Petiot continue ainsi à narrer les méfaits de ses confrères meurtriers tout en digressant sur l’opportunité de fréquenter les prostituées, quoique Marthe Richard vient de décréter la fermeture des maisons closes. Car les prostituées, selon lui, sont plus enclines à assouvir les sens des hommes par des pratiques que les légitimes se refusent à effectuer.

Construit un peu sur le mode narratif des Mille et une nuits, treize histoires vraies concernant des médecins meurtriers sont enchâssées dans le récit du docteur Petiot à l’édification de son gardien.

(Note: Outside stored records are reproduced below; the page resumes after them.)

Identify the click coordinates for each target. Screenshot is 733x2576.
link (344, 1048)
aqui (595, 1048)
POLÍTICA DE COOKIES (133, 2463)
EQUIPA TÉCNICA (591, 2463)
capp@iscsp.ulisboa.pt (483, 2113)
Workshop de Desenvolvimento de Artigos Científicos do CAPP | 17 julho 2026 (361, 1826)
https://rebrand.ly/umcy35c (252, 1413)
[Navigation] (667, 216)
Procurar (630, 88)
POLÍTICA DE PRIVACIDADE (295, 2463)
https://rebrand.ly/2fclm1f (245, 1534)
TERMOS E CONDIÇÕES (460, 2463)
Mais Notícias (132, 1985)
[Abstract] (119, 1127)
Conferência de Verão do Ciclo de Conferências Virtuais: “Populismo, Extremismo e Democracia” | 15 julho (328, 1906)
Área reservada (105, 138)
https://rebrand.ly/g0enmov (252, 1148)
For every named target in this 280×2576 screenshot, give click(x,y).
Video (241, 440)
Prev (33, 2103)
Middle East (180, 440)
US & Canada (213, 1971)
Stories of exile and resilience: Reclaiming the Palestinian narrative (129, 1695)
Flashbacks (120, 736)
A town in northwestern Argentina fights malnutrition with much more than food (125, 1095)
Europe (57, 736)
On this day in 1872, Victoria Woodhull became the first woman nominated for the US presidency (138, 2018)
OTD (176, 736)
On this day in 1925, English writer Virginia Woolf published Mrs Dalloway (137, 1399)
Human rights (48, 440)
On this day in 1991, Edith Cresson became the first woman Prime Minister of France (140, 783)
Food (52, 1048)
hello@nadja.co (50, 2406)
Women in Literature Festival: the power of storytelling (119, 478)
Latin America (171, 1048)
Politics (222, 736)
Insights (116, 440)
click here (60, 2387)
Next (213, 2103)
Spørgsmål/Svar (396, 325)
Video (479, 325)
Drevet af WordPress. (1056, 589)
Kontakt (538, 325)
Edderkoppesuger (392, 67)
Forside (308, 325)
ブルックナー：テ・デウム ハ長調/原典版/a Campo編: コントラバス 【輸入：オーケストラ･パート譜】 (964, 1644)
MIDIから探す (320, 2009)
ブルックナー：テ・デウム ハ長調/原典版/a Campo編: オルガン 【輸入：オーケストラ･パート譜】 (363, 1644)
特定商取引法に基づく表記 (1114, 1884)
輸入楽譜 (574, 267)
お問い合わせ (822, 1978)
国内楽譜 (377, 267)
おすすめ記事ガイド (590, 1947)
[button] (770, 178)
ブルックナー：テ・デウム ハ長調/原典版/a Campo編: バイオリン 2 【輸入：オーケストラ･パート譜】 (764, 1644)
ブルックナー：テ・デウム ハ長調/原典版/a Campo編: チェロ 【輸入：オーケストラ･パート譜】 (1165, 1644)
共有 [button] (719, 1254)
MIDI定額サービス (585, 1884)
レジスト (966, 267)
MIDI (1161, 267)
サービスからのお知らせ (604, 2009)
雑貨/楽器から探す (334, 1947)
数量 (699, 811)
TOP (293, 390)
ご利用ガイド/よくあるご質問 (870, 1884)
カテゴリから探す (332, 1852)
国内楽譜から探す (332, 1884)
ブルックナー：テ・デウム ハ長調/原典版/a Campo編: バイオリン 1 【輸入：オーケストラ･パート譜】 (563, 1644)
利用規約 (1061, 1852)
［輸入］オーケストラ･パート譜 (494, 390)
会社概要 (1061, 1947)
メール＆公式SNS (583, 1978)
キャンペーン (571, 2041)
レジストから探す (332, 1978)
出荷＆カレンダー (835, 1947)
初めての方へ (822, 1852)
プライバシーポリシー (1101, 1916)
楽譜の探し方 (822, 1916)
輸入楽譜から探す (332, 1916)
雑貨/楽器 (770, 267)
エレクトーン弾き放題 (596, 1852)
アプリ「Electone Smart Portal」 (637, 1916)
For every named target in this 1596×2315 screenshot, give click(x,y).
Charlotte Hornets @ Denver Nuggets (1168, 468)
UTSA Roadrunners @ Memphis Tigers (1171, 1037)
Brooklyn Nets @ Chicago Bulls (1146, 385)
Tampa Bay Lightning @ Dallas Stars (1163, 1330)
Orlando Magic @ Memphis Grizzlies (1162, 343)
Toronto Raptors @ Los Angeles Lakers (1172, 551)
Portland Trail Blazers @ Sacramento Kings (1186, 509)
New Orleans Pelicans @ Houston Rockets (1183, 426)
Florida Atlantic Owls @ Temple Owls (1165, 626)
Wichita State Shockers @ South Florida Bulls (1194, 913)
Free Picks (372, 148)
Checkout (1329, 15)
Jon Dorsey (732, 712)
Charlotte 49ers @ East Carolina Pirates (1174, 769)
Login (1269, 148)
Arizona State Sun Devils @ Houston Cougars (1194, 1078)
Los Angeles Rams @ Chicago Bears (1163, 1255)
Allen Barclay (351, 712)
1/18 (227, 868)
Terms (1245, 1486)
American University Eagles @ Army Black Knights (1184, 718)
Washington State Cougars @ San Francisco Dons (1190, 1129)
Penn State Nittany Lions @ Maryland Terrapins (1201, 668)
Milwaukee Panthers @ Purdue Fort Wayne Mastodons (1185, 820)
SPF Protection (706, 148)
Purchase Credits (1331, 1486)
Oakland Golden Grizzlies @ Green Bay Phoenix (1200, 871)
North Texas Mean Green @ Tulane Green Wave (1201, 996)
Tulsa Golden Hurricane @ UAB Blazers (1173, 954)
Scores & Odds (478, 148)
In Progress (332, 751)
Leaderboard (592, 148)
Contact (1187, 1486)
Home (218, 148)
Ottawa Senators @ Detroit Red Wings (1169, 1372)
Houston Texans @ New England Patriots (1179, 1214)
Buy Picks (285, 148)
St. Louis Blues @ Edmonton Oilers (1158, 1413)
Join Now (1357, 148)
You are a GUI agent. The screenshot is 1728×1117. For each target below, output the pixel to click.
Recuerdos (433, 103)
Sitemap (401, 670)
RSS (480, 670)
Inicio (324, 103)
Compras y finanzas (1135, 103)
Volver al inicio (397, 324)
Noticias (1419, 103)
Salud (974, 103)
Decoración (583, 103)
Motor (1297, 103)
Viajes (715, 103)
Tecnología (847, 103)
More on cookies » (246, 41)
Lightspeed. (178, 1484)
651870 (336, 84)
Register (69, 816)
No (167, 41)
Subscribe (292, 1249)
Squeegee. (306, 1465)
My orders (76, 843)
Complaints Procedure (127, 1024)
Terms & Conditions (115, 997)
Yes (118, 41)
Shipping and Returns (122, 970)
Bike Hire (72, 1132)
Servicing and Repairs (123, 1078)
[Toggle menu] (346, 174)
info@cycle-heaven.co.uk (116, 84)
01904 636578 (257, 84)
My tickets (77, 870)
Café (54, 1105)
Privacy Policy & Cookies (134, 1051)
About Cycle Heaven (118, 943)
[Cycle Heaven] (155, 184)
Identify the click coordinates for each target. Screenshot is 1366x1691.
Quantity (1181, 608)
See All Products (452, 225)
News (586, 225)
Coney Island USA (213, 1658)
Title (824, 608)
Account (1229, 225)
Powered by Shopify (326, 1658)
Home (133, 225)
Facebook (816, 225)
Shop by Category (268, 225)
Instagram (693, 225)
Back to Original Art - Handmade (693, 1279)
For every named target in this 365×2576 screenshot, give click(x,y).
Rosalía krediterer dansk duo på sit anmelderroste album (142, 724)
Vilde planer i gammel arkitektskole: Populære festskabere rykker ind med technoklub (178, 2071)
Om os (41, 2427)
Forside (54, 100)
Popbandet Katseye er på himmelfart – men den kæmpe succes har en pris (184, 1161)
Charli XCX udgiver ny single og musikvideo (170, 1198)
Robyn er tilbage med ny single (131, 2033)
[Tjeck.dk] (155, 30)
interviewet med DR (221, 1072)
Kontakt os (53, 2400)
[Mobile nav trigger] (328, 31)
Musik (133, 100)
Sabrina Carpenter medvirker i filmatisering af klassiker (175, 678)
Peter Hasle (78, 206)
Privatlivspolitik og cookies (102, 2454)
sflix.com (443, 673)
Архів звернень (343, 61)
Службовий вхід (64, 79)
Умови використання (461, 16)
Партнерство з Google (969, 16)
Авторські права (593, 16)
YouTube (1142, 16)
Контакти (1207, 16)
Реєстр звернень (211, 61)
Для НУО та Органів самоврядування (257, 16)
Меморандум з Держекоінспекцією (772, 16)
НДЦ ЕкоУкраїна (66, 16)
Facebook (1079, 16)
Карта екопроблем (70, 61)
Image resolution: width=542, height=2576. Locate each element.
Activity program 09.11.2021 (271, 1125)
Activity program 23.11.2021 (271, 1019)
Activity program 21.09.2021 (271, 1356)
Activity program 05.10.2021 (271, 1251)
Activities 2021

Treize histoires qui s’échelonnent au long des nuits au cours desquelles Pierre surveille son prisonnier et discute avec lui, le contredisant parfois. Ce qui nous change agréablement de l’habituelle succession sans lien des comptes-rendus d’affaires judiciaires sans âme. Le liant entre ces narrations permet de mieux aborder la face mystérieuse du docteur Petiot et de comprendre ses affabulations ou ce qu’il avance comme arguments pour établir sa défense.

Les titres des chapitres sont également savoureux et sont placés sous le signe de l’ornithologie : Le moineau et le grand-duc, Le geai paré de plumes de paon, Petit-à-petit l’oiseau fait son nid, Le ménage va mal quand la poule chante plus haut que le coq, On ne peut pas empêcher les oiseaux de malheur de voler au dessus de nos têtes, Coq en pâte, Vieux corbeaux… autant de références qui amènent à penser que Pierre, et le lecteur, ne sont pas des pigeons.


A lire du même auteur : Si ce sont des hommes... , Les empoisonneurs, 13 affaires criminelles, Les trains du crime.

Serge JANOUIN-BENANTI : 13 médecins criminels. Docteur Petiot et Cie. Editions L’Apart. 376 pages. 20,00€.